■ MATERIAL FOR THIS TASK:
----

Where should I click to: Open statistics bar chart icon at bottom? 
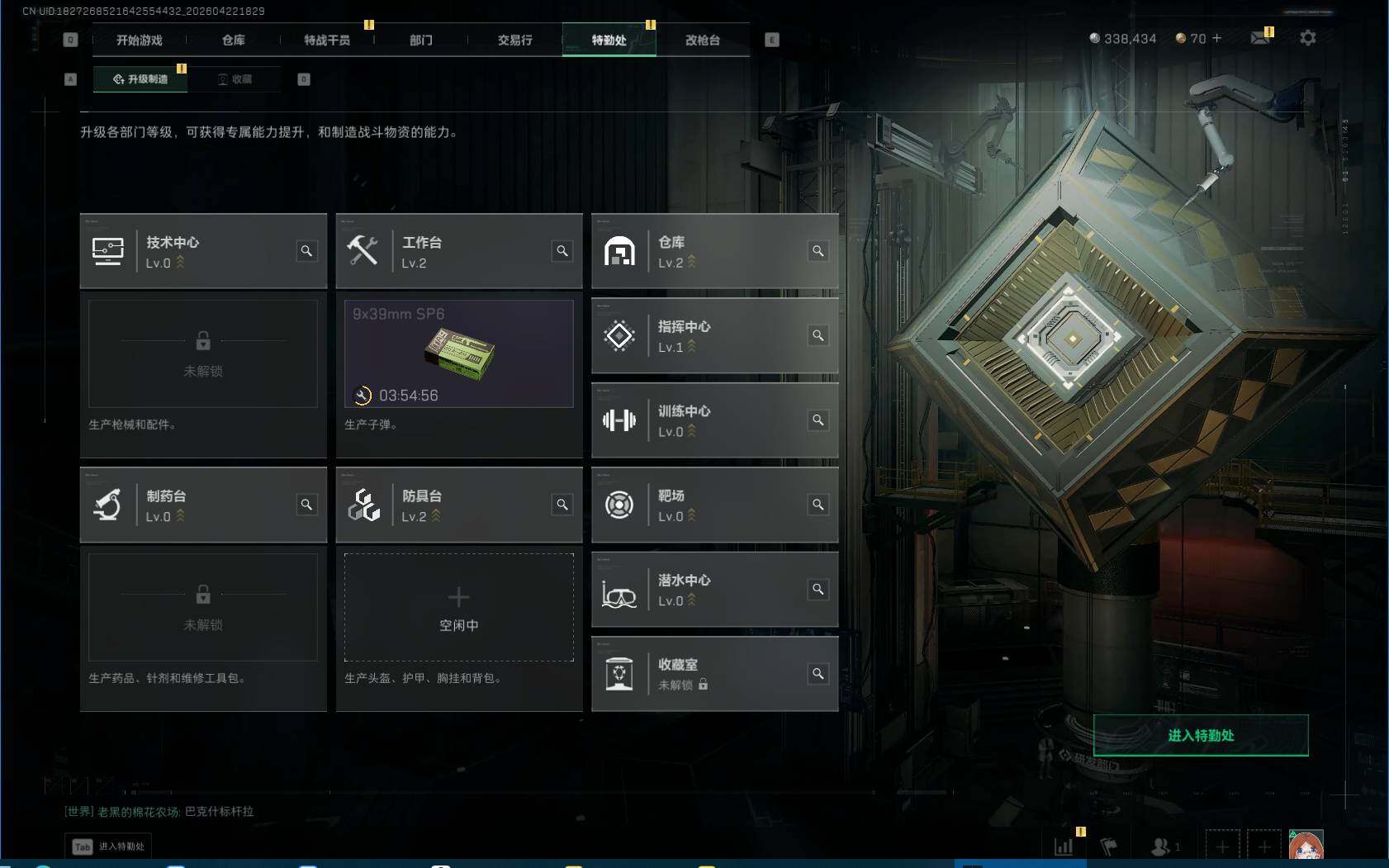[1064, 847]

----

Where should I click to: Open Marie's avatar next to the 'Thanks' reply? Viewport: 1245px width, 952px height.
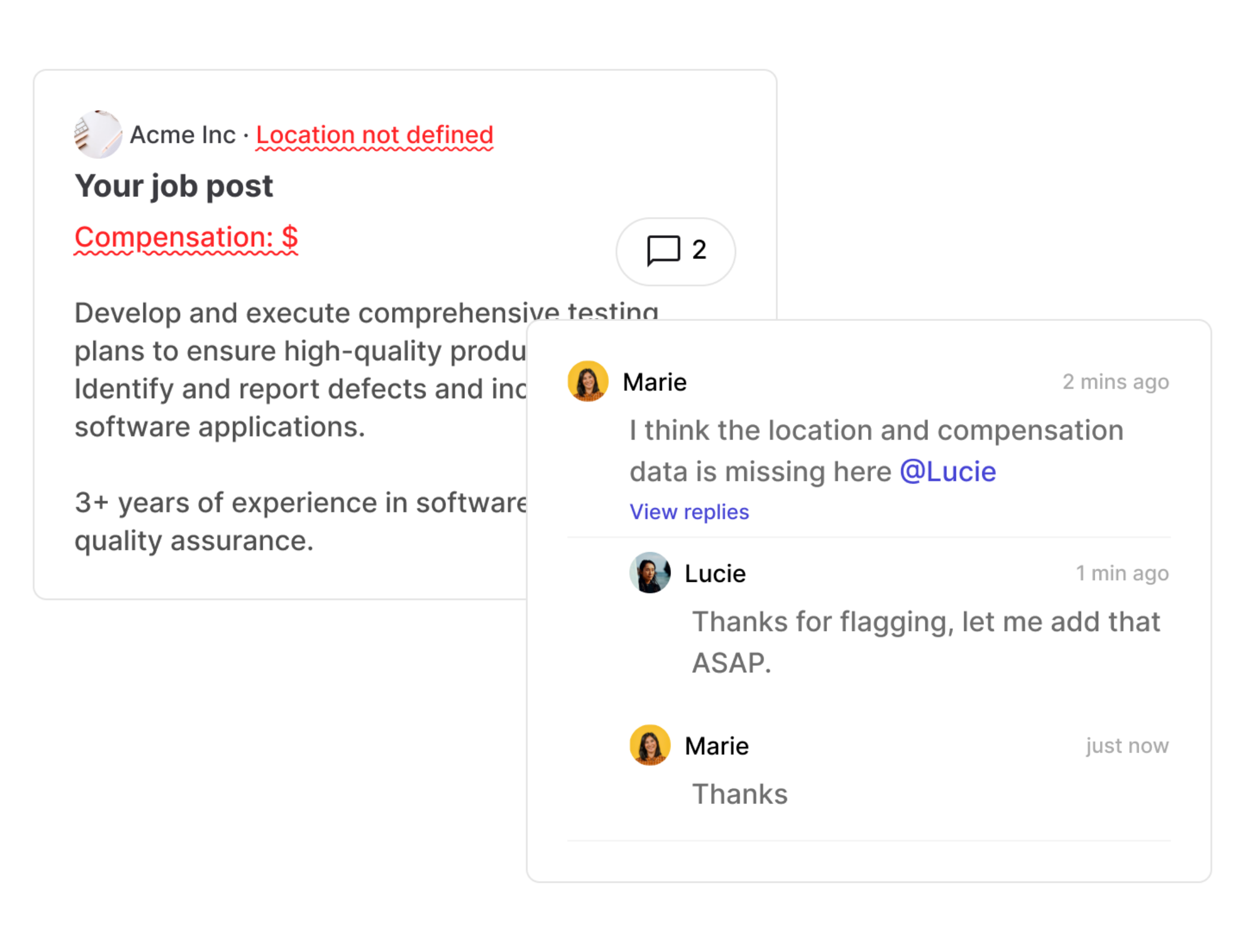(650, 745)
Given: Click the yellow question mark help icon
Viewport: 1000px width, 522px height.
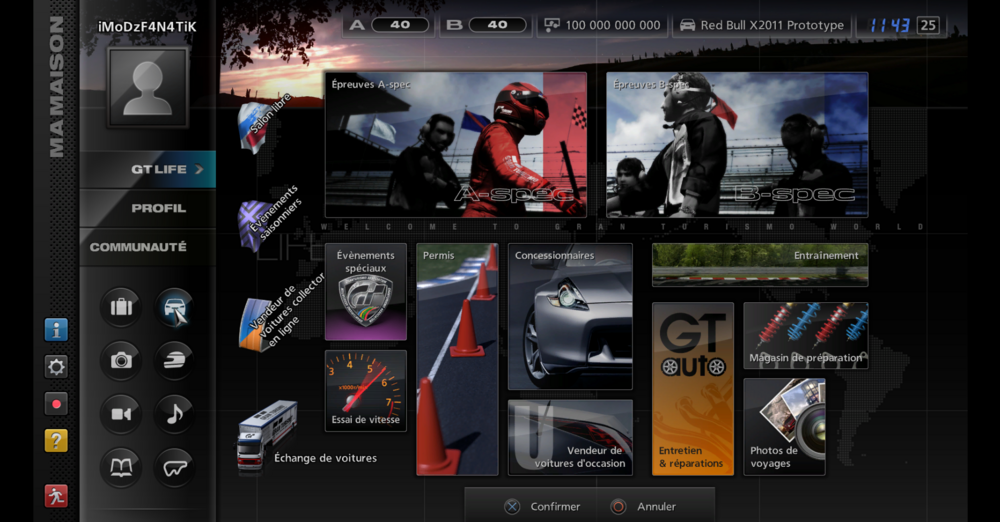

----

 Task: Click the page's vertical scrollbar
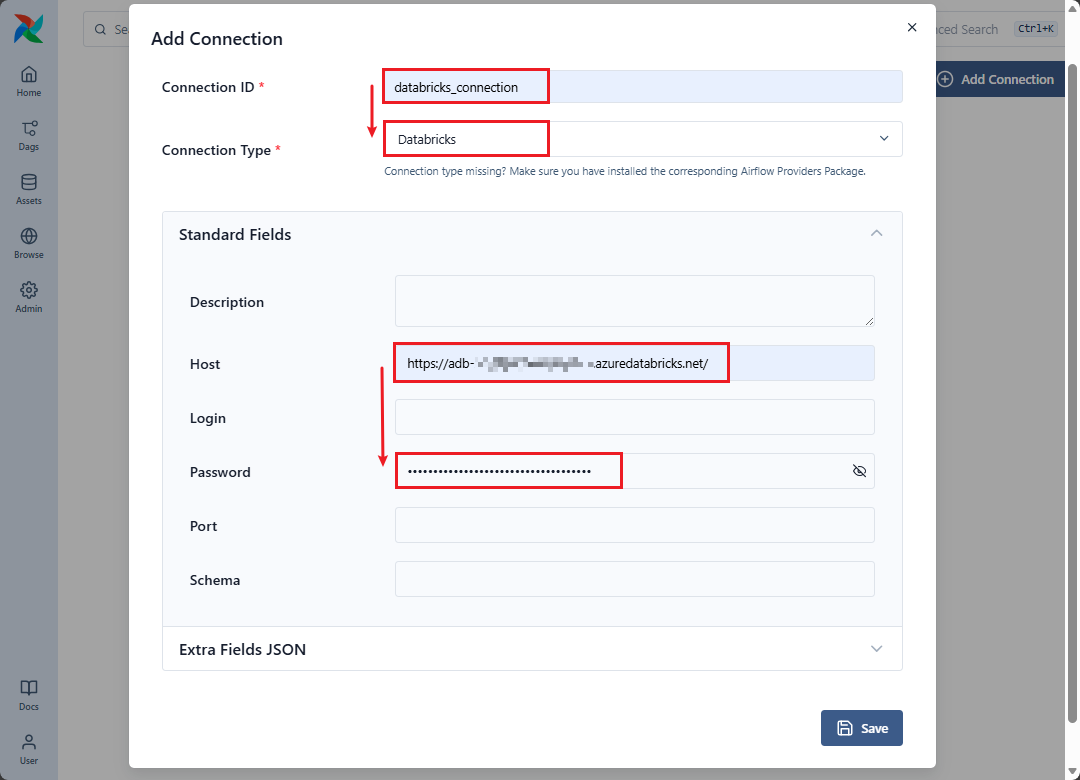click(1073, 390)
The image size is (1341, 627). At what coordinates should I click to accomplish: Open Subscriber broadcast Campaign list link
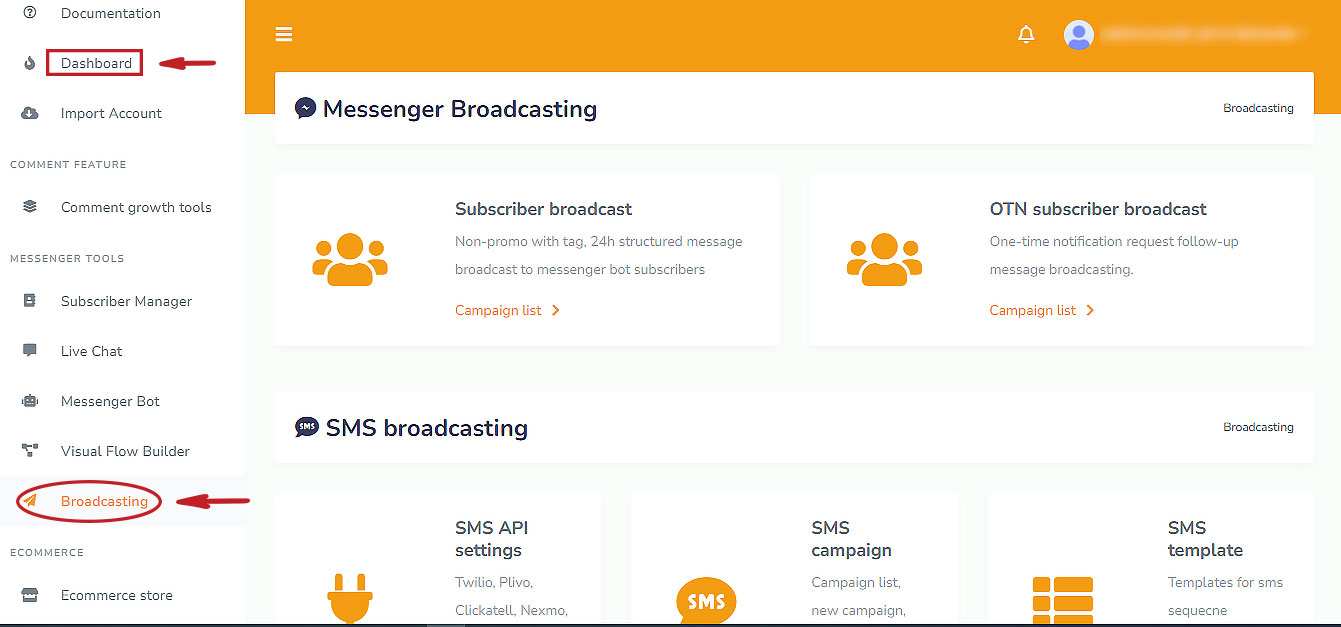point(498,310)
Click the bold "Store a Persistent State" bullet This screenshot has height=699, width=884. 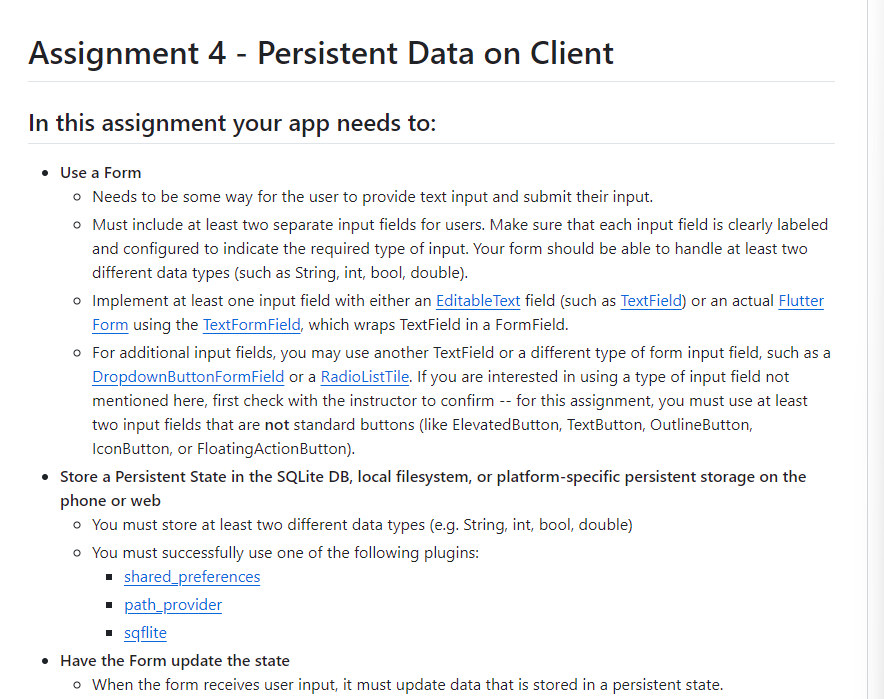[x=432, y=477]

----

■ TASK REQUIREMENTS: Within the material above, find the part that opens with the line containing "Where should I click to: Open Marie's" and closes with the line containing "Viewport: 1000px width, 522px height.", and reproduce it exactly without the pictures.

■ RESPONSE BELOW:
Where should I click to: Open Marie's avatar next to the 'Thanks' reply? Viewport: 1245px width, 952px height.
(650, 745)
Given: Click the yellow question mark help icon
Viewport: 1000px width, 522px height.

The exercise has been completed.